Un poste lui a été attribué. Depuis 29 ans, il pratique avec succès son travail d’enseignant et de technicien, qui a enrichi la vie de nombreux élèves.

Une élève aveugle utilise un
terminal Braille pour relire le
texte qu’elle vient de taper
sur son ordinateur. Le
terminal Braille coûte plus
cher que l’ordinateur
lui-même

Image reproduite avec
l’aimable autorisation de Dr
Werner Liese

“Il est vraiment important que les élèves puissent faire leurs propres expériences. Non seulement cela leur fait comprendre comment les scientifiques travaillent, mais c’est le seul moyen efficace de rendre abordables des sujets complexes, qui sinon restent de lointaines théories. Cela fait toute la différence.”

Aujourd’hui, la Carl-Strehl-Schule fait davantage appel à la technologie que la moyenne des écoles. Les élèves écrivent sur des ordinateurs portables; les mal-voyants utilisent des agrandisseurs digitaux pour grossir le texte qu’ils lisent; les aveugles peuvent scanner un texte afin qu’il soit lu à haute voix par l’ordinateur, ou transcrit sur un terminal Braille (un appareil électro-mécanique permettant d’afficher une ligne de Braille à la fois en soulevant des pointes sur une surface plane).

Une élève mal-voyante
réalise un dosage acide-base
avec la burette digitale, en
utilisant le grand écran LCD

Image reproduite avec
l’aimable autorisation de Dr
Werner Liese

Quand Werner a débuté son travail, la situation était difficile. Il y avait peu d’assistance technologique pour les élèves, encore moins en salle de science. Beaucoup d’expériences devaient être racontées, et les élèves n’avaient pas l’occasion de pratiquer eux-mêmes. Peu après son arrivée, Werner a commencé à développer des outils électroniques pour enseigner la science aux aveugles et mal-voyants. Un ingénieur électronicien a été employé à temps plein pour l’aider, et un atelier a été dédié à cette entreprise. “Aucun fournisseur de matériel éducatif au monde ne propose des outils pré-fabriqués adaptés aux aveugles: le marché est trop restreint”, constate tristement Werner. “J’ai eu la chance que l’école me dispense d’une partie de ma charge d’enseignement pendant quelques temps, pour que je puisse me consacrer au développement de ces outils. C’est ce qui a permis la réalisation du projet, avec l’aide de généreuses subventions.”
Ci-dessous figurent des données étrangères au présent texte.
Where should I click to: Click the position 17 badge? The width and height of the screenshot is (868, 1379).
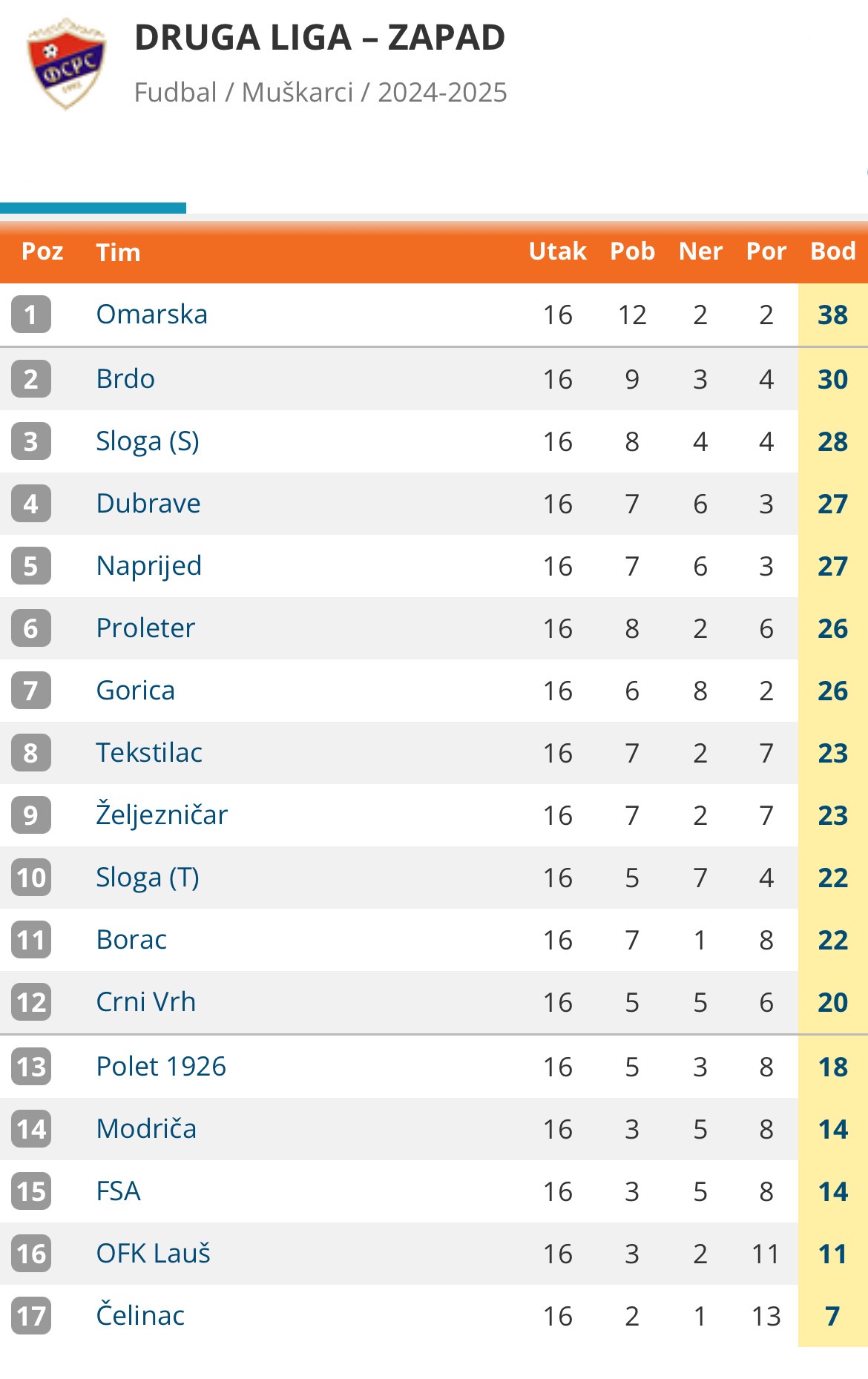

Quels sont les besoins spécifiques de ses élèves? “Évidemment, cela n’aurait aucun sens de se focaliser pendant des semaines sur la chimie des pigments colorés dans une classe d’élèves aveugles. Mais en principe, on peut enseigner n’importe quel sujet scientifique dans notre école, comme dans toute autre. De la 5ème à la 10ème année, nous avons adapté le programme aux besoins de nos élèves; mais à partir de la 11ème année, ils doivent préparer le diplôme de fin du secondaire (Abitur), qui permet d’entrer à l’université. Les questions de l’examen sont les mêmes pour tous les élèves de l’état fédéral, donc nos élèves doivent suivre le même programme que les autres. En fait, nous collaborons avec d’autres établissements secondaires de Marburg pour offrir des cours communs à des élèves voyants et mal-voyants, sur des sujets pour lesquels l’effectif est restreint. »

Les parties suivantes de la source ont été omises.